Un chantier de dix ans arrive à son tournant
Lancé en 2016, le vaste chantier de réfection de la flèche d’Alavoine, qui coiffe la cathédrale de Rouen, entre désormais dans sa « phase finale ». Cette étape s’attaque à la partie sommitale d’un édifice culminant à 151 mètres, conçu en fonte par l’architecte Jean‑Antoine Alavoine.

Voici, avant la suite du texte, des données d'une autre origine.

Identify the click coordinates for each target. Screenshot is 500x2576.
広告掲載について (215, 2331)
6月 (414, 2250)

L’objectif est double : sécuriser un sommet fragilisé par des décrochements et des chutes d’éléments, et retrouver la couleur d’origine de 1914, un vert bleuté plus soutenu que celui des clochetons.
« Dans les semaines qui viennent, les Rouennais pourront observer l’échafaudage grimper jusqu’au sommet de la flèche »

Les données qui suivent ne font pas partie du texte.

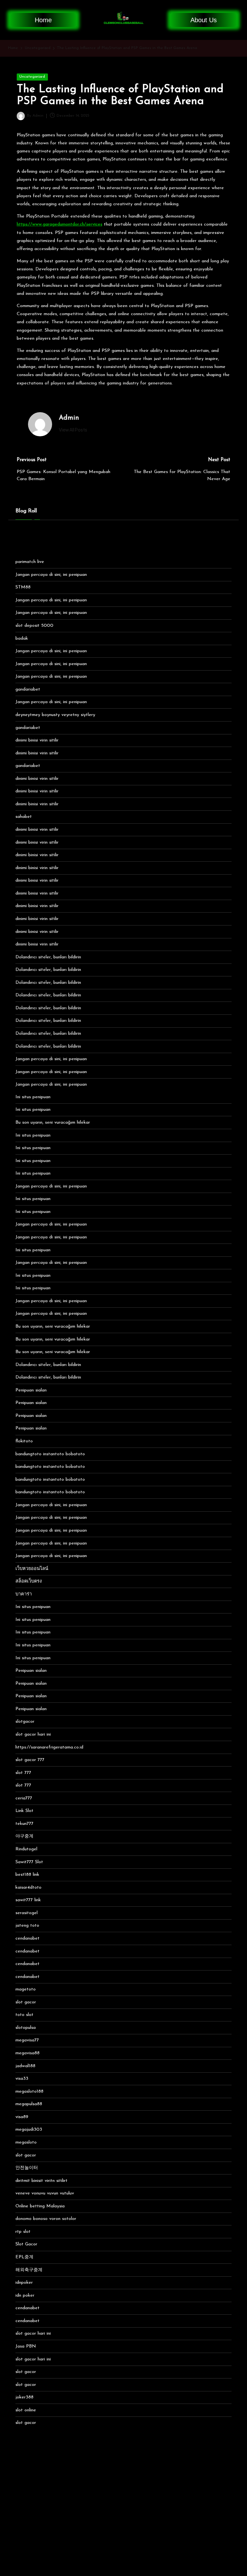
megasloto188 (29, 2091)
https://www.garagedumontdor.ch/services (59, 224)
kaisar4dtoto (28, 1887)
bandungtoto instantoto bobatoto (50, 1454)
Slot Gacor (26, 2244)
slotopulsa (25, 2027)
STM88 (23, 587)
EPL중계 (24, 2257)
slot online (25, 2410)
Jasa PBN (25, 2346)
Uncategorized (32, 77)
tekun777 (24, 1823)
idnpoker (24, 2282)
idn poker (24, 2295)
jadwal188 (25, 2066)
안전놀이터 (26, 2167)
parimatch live (29, 561)
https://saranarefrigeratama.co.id (49, 1747)
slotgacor (24, 1721)
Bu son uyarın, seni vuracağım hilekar (52, 1122)
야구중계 (24, 1836)
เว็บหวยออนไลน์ (31, 1568)
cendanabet (27, 1938)
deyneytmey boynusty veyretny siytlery (55, 714)
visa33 (21, 2078)
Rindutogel (26, 1849)
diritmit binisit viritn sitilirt (41, 2180)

Le préfet de la Seine-Maritime, Jean‑Benoît Albertini, salue un « chantier emblématique » visible au quotidien depuis le centre-ville. Pour les riverains comme pour les visiteurs, l’étape qui s’ouvre sera particulièrement perceptible sur la silhouette de la cathédrale.

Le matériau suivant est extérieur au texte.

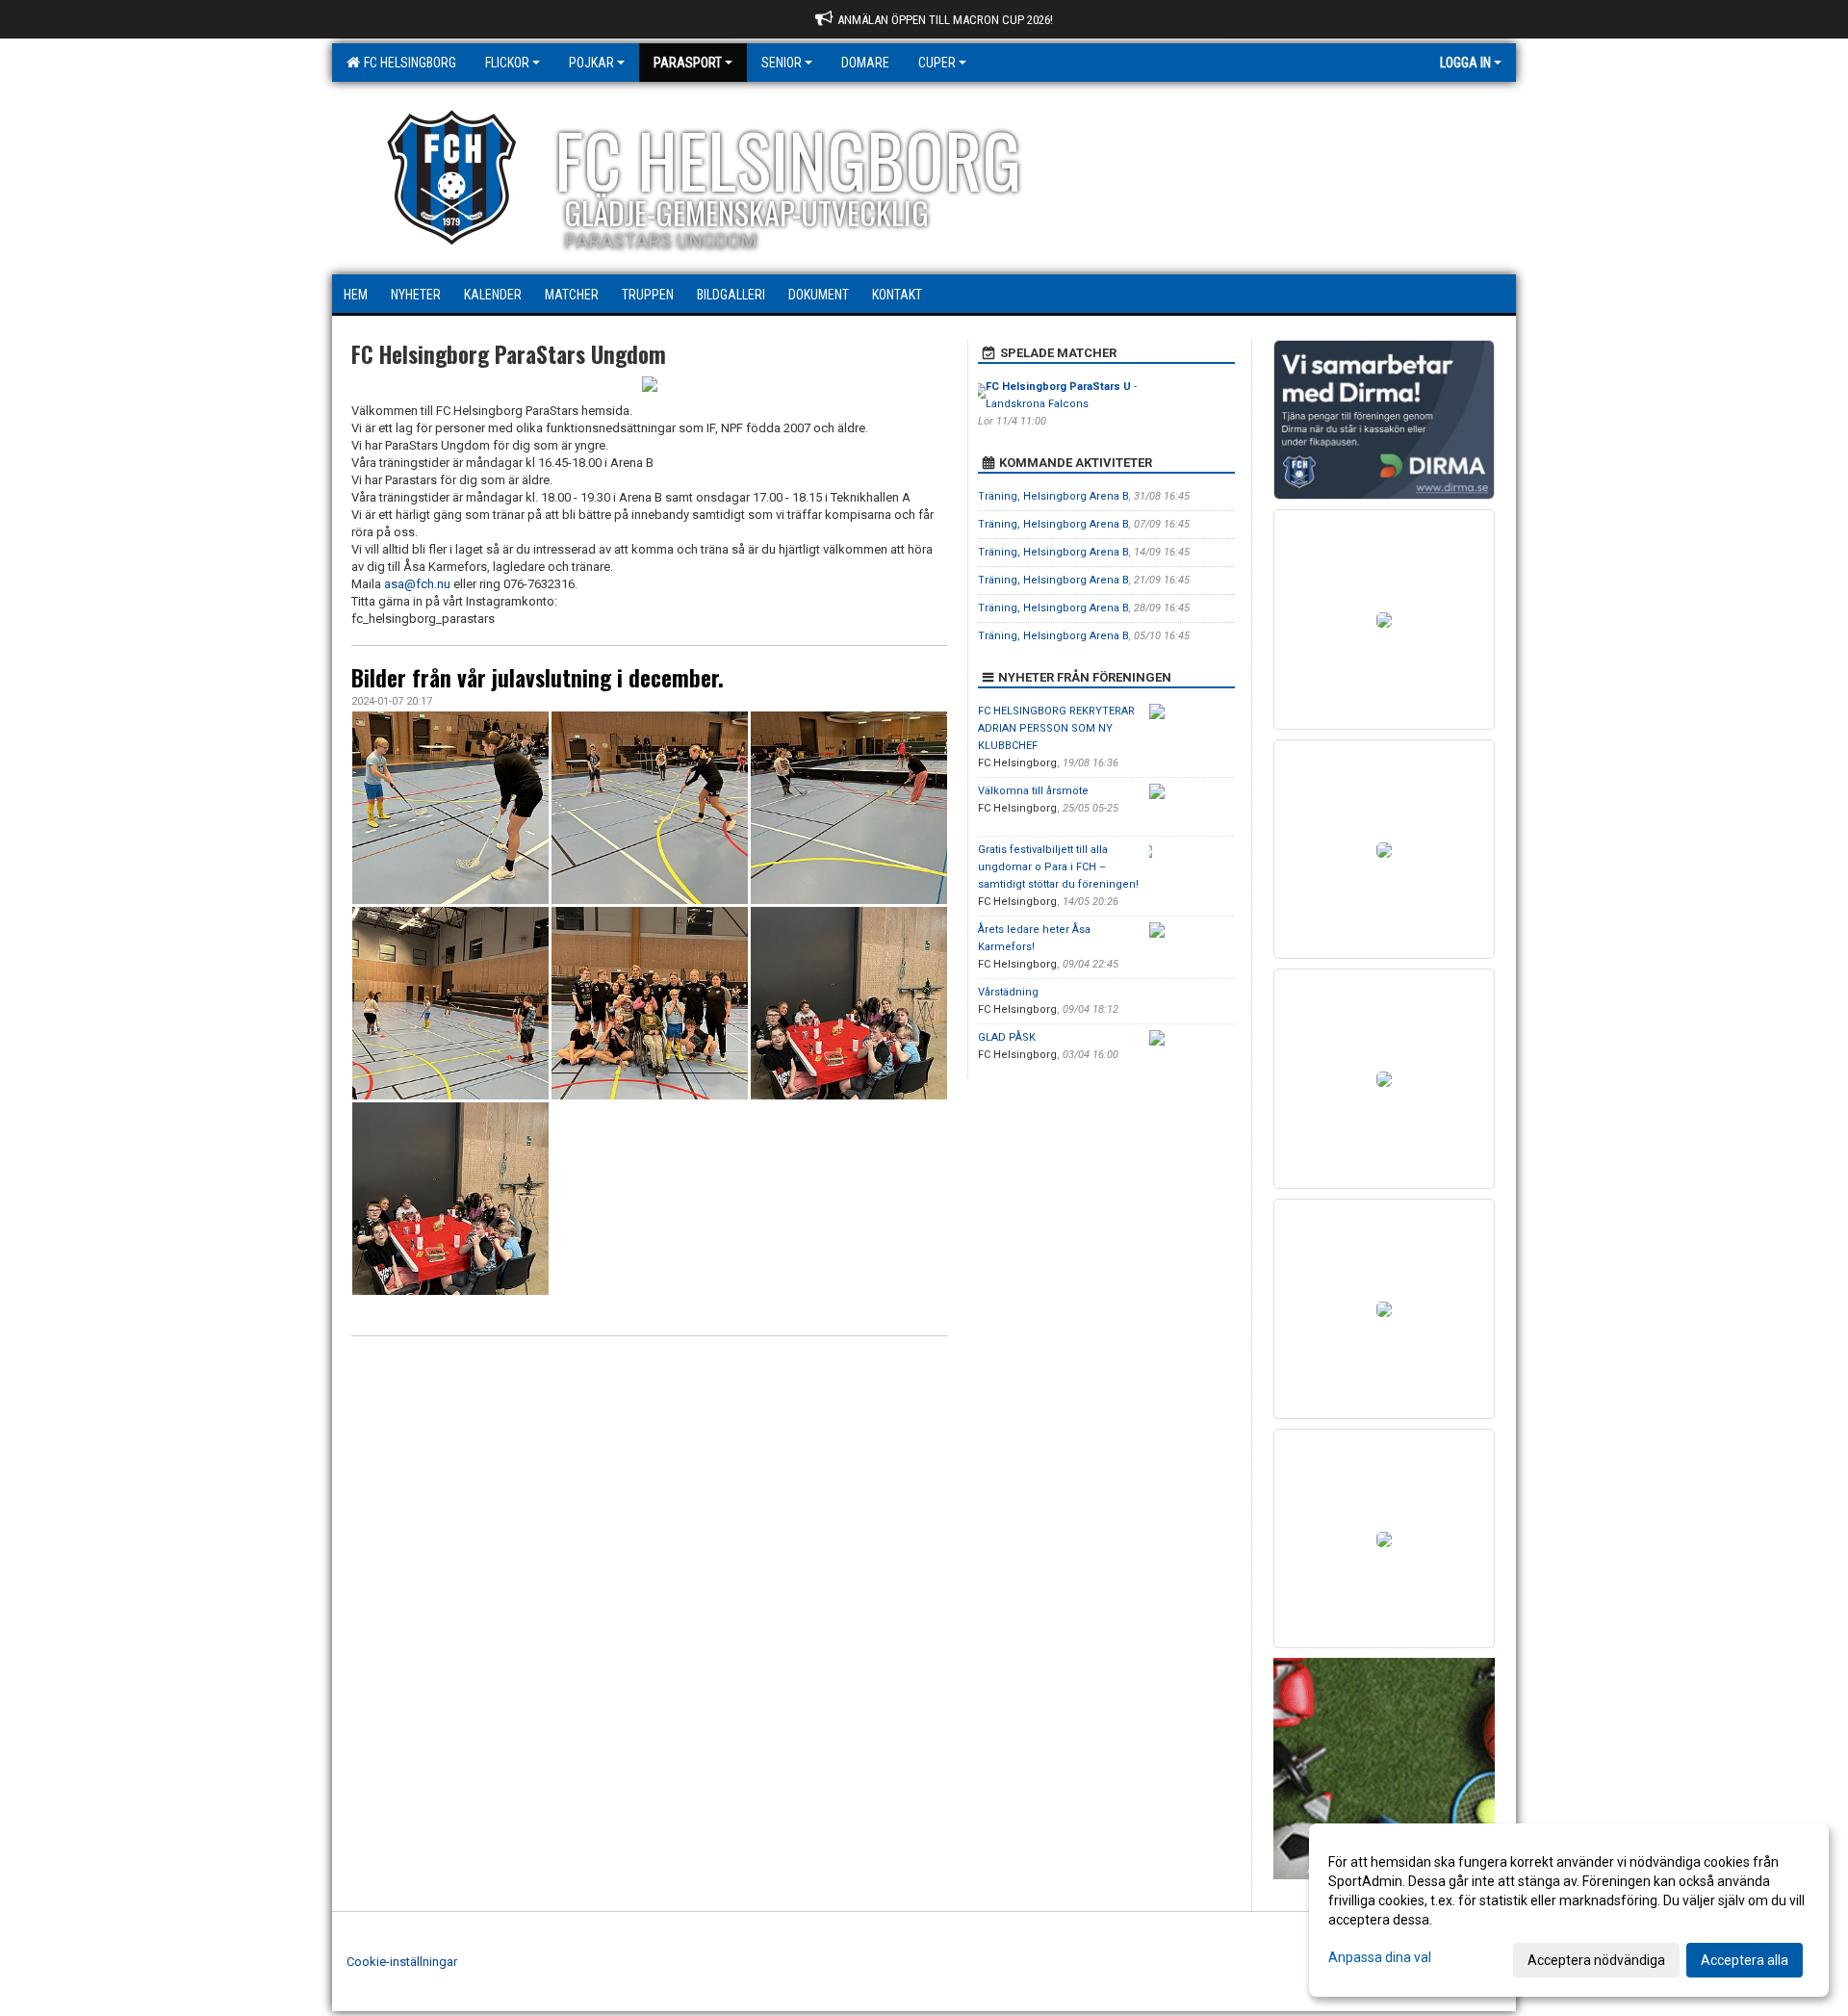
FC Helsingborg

Lanternon et flècheton au programme
Après cinq séquences successives, la phase six concerne la partie sommitale, incluant le lanternon et le flècheton. L’architecte en chef des Monuments historiques, Richard Duplat, précise que l’intervention portera « jusqu’à 151 mètres » sur ces éléments d’altitude, cœur du dispositif structurel et formel de la flèche.
Les équipes s’appuieront sur des moyens d’accès adaptés.
« Il sera moins massif que lors des phases précédentes : au lieu d’utiliser un camion avec grue télescopique, nous allons nous appuyer sur l’échafaudage de la phase 5 »Une approche qui doit limiter l’emprise au sol et les nuisances habituelles d’un montage de grande hauteur, tout en garantissant la sécurité des interventions.
Un impact visuel immédiat, un patrimoine consolidé
La montée progressive de l’ossature jusqu’au faîte modifiera temporairement la ligne d’horizon. Pour les habitants, l’évolution se lira à l’œil nu, semaine après semaine, au-dessus des toits du centre historique. La consolidation vise à mettre fin aux risques liés aux chutes d’éléments en fonte constatées par le passé, enjeu de sécurité autant que de conservation.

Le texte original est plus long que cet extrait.